◆ REQUIRED ACTIONS
- A) Answer these from the Karangetang report, one line each:
(i) Who is the managing editor?
(ii) What summit elevation is given?
(iii) How far down the flanks did blocks from the lava dome travel?
- B) List every measurement that the Karangetang report gives in kilometers.
- C) Carry on the Karangetang report from its final sentence.

◆ EXCERPTED PASSAGE
Report on Karangetang (Indonesia) — 9 March-15 March 2011
Smithsonian / US Geological Survey Weekly Volcanic Activity Report, 9 March-15 March 2011
Managing Editor: Sally Kuhn Sennert
Please cite this report as:
Global Volcanism Program, 2011. Report on Karangetang (Indonesia). In: Sennert, S K (ed.), Weekly Volcanic Activity Report, 9 March-15 March 2011. Smithsonian Institution and US Geological Survey.
2.781°N, 125.407°E; summit elev. 1797 m
All times are local (unless otherwise noted)
Based on analyses of satellite imagery, the Darwin VAAC reported that on 11 March an ash plume from Karangetang rose to an altitude of 2.4 km (8,000 ft) a.s.l. and drifted 55 km SW. According to news reports, lava flows at the summit were visible on 11 March. Blocks originating from the lava dome traveled as far as 2 km down the flanks. Hot gas clouds also descended the flanks. The VAAC also noted that on 13 March an ash plume rose to an altitude of 3.7 km (12,000 ft) a.s.l. and drifted 37 km.

◆ RECORD SET
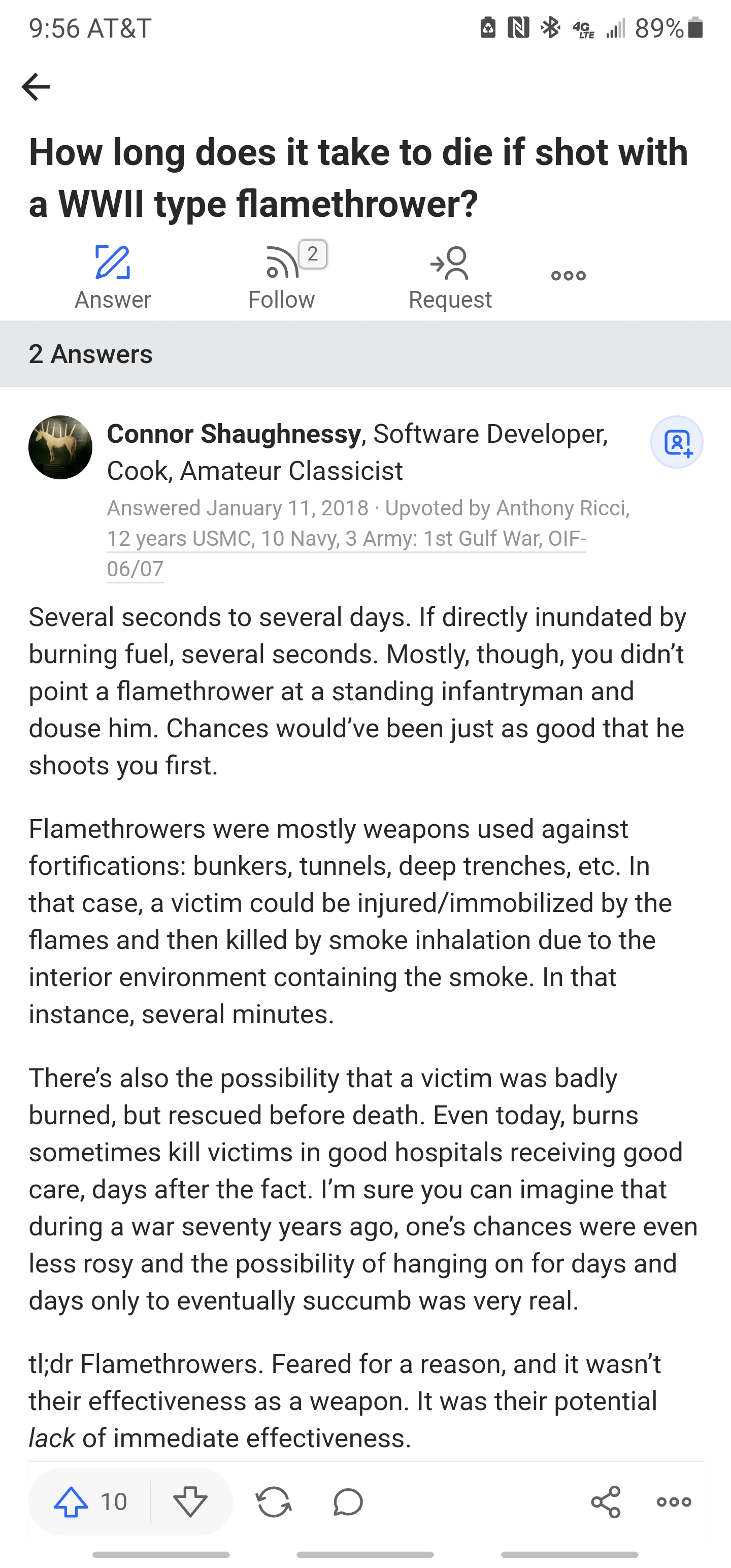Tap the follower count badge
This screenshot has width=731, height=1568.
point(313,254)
---
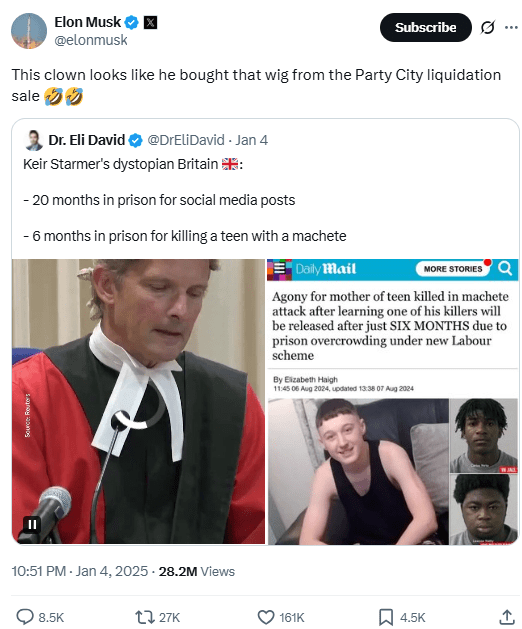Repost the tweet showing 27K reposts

◆ OUTPUTS IN ORDER
- A)
(i) Sally Kuhn Sennert
(ii) 1797 m
(iii) As far as 2 km

- B) 2.4 km, 55 km, 2 km, 3.7 km, 37 km

- C)
Geologic Background. Karangetang (Api Siau) volcano lies at the northern end of the island of Siau, north of Sulawesi. The stratovolcano contains five summit craters along a N-S line. It is one of Indonesia's most active volcanoes, with more than 40 eruptions recorded since 1675 and many additional small eruptions that were not documented in the historical record (Catalog of Active Volcanoes of the World: Neumann van Padang, 1951). Twentieth-century eruptions have included frequent explosive activity sometimes accompanied by pyroclastic flows and lahars. Lava dome growth has occurred in the summit craters; collapse of lava flow fronts has also produced pyroclastic flows.